Purpose
The primary purpose of bankruptcy is: (1) to give an honest debtor a "fresh start" in life by relieving the debtor of most debts, and (2) to repay creditors in an orderly manner to the extent that the debtor has the means available for payment.
Bankruptcy allows debtors to be discharged from the legal obligation to pay most debts by submitting their non-exempt assets, if any, to the jurisidiction of the bankruptcy court for eventual distribution among their creditors. During the pendency of a bankruptcy proceeding the debtor is protected from most non-bankruptcy legal action by creditors through a legally imposed stay. Creditors cannot pursue lawsuits, garnish wages, or attempt to compel payment.
Bankruptcy fraud
Bankruptcy fraud is a crime.
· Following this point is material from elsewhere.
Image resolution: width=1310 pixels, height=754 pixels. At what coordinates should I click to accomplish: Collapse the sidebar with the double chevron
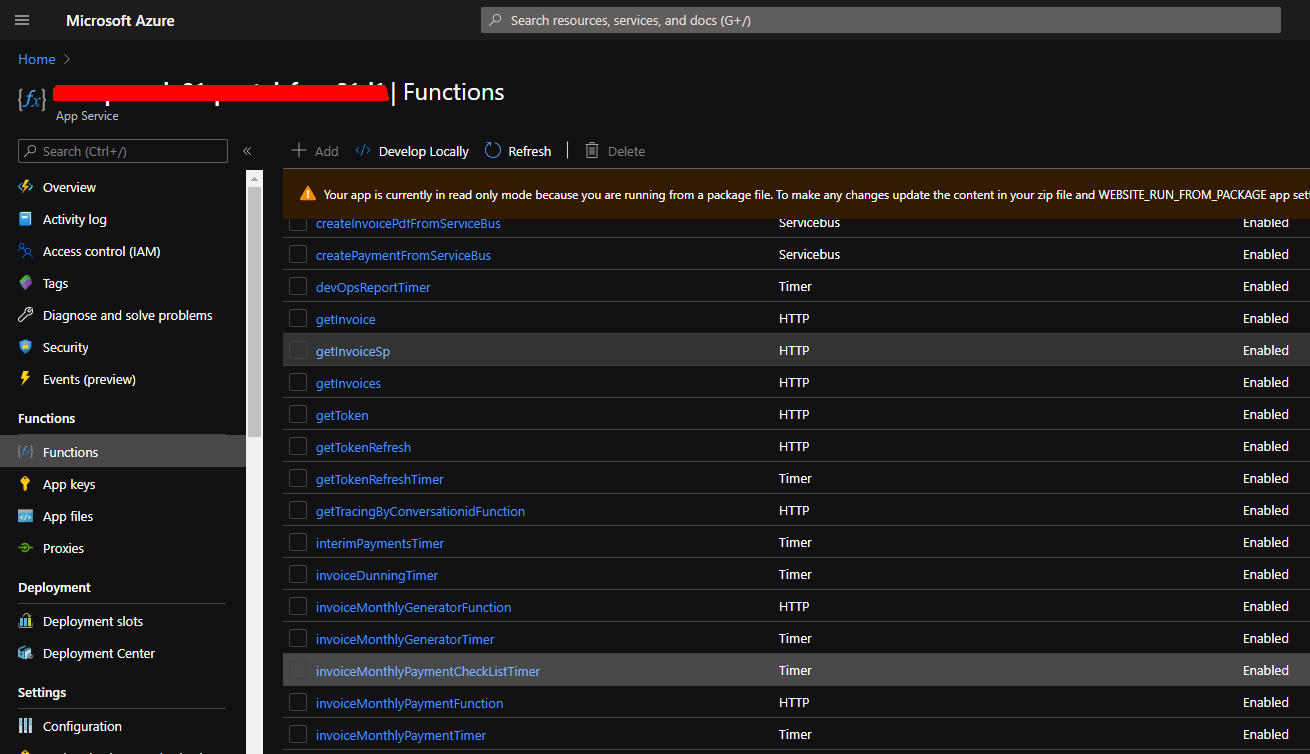click(247, 150)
While difficult to generalize across jurisdictions, common criminal acts under bankruptcy statutes typically involve concealment of assets, concealment or destruction of documents, conflicts of interest, fraudulent claims, false statements or declarations, and fee fixing or redistribution arrangements. Falsifications on bankruptcy forms often constitutes perjury. Multiple filings are not in and of themselves criminal, but they may violate provisions of bankruptcy law. In the U.S., bankruptcy fraud statutes are particularly focused on the mental state of particular actions.[1]
Bankruptcy in the United States
Main article: Bankruptcy in the United States
Bankruptcy in the United States is a matter placed under Federal jurisdiction by the United States Constitution (in Article 1, Section 8), which allows Congress to enact "uniform laws on the subject of Bankruptcy throughout the United States." Its implementation, however, is found in statute law. The relevant statutes are incorporated within the Bankruptcy Code, located at Title 11 of the United States Code, and amplified by state law in the many places where Federal law either fails to speak or expressly defers to state law.
While bankruptcy cases are always filed in United States Bankruptcy Court (an adjunct to the U.S. District Courts), bankruptcy cases, particularly with respect to the validity of claims and exemptions, are often highly dependent upon State law. State law therefore plays a major role in many bankruptcy cases, and it is often quite unwise to generalize bankruptcy issues across state lines.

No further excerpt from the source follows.